Task objective: Everything from the line that holds "Given: Open the variety.com domain link" to the end of the entries below should be printed again, word for word, and nothing more.

Provided material:
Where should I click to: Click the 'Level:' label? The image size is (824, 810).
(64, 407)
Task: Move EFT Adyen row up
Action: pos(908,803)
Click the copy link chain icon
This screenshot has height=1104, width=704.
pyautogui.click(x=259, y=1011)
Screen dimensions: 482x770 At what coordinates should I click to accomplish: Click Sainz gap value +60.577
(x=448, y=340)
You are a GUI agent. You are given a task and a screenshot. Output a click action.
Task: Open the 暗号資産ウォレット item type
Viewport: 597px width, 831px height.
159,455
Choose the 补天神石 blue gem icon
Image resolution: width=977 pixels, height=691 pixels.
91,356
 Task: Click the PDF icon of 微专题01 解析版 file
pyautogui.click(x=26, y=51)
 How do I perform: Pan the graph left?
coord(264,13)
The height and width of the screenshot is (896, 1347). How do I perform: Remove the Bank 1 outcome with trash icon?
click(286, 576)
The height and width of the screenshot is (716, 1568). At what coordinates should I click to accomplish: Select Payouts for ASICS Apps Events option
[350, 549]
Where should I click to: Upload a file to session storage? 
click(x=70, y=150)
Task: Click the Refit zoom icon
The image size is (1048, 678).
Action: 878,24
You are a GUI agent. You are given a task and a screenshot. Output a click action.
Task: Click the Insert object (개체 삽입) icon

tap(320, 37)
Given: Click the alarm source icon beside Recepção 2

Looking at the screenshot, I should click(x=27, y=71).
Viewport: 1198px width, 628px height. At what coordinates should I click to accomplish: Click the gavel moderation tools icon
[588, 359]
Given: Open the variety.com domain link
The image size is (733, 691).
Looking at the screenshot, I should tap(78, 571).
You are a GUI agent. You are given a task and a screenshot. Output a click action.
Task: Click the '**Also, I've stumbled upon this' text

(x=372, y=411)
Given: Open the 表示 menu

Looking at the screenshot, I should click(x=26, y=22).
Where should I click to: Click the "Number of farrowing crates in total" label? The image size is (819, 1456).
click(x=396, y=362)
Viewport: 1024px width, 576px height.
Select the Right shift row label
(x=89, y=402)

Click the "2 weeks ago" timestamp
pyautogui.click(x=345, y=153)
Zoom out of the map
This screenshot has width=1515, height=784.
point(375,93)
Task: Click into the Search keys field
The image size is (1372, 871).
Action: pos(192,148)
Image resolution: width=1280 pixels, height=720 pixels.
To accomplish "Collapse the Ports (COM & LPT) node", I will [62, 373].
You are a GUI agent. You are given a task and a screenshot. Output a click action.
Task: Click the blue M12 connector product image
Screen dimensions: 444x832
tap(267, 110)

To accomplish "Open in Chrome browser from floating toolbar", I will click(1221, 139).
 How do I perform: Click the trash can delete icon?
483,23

Result below:
Given: Open the variety.com domain link
The image size is (733, 691).
Looking at the screenshot, I should tap(78, 571).
You are a GUI agent. You are given a task and a screenshot. Output a click action.
Task: Click the '**Also, I've stumbled upon this' text

(x=372, y=411)
Given: Open the 表示 menu

Looking at the screenshot, I should click(x=26, y=22).
Where should I click to: Click the "Number of farrowing crates in total" label? The image size is (819, 1456).
click(x=396, y=362)
Viewport: 1024px width, 576px height.
Select the Right shift row label
(x=89, y=402)

Click the "2 weeks ago" timestamp
pyautogui.click(x=345, y=153)
Zoom out of the map
This screenshot has width=1515, height=784.
point(375,93)
Task: Click into the Search keys field
The image size is (1372, 871).
Action: pos(192,148)
Image resolution: width=1280 pixels, height=720 pixels.
To accomplish "Collapse the Ports (COM & LPT) node", I will [62, 373].
You are a GUI agent. You are given a task and a screenshot. Output a click action.
Task: Click the blue M12 connector product image
Screen dimensions: 444x832
tap(267, 110)

To accomplish "Open in Chrome browser from floating toolbar", I will click(1221, 139).
 How do I perform: Click the trash can delete icon?
483,23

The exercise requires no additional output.